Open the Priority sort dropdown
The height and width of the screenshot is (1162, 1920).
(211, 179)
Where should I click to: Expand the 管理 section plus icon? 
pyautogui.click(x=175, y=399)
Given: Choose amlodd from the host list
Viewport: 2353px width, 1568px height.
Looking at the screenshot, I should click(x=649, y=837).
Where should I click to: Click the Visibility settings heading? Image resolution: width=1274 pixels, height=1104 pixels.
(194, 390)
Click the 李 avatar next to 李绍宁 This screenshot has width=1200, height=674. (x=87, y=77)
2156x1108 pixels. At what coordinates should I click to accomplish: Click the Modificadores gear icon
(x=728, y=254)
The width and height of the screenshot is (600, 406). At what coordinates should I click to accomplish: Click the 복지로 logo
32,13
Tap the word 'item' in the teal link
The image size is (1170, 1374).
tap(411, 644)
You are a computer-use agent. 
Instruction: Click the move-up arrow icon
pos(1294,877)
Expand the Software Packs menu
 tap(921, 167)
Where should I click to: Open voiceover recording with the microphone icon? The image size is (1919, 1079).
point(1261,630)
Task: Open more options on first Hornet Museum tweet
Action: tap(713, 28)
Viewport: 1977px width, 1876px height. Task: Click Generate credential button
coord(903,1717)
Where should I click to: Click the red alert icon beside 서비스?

....

**Job:** Rewrite all the data above as a numbered list with one line per item, and leave out any blank lines.

**Solution to this task:**
1. Open the Priority sort dropdown
2. The height and width of the screenshot is (1162, 1920).
3. (211, 179)
4. Where should I click to: Expand the 管理 section plus icon? 
5. pyautogui.click(x=175, y=399)
6. Given: Choose amlodd from the host list
7. Viewport: 2353px width, 1568px height.
8. Looking at the screenshot, I should click(x=649, y=837).
9. Where should I click to: Click the Visibility settings heading? Image resolution: width=1274 pixels, height=1104 pixels.
10. (194, 390)
11. Click the 李 avatar next to 李绍宁 This screenshot has width=1200, height=674. (x=87, y=77)
12. 2156x1108 pixels. At what coordinates should I click to accomplish: Click the Modificadores gear icon
13. (x=728, y=254)
14. The width and height of the screenshot is (600, 406). At what coordinates should I click to accomplish: Click the 복지로 logo
15. 32,13
16. Tap the word 'item' in the teal link
17. The image size is (1170, 1374).
18. tap(411, 644)
19. You are a computer-use agent. 
20. Instruction: Click the move-up arrow icon
21. pos(1294,877)
22. Expand the Software Packs menu
23.  tap(921, 167)
24. Where should I click to: Open voiceover recording with the microphone icon? The image size is (1919, 1079).
25. point(1261,630)
26. Task: Open more options on first Hornet Museum tweet
27. Action: tap(713, 28)
28. Viewport: 1977px width, 1876px height. Task: Click Generate credential button
29. coord(903,1717)
30. Where should I click to: Click the red alert icon beside 서비스?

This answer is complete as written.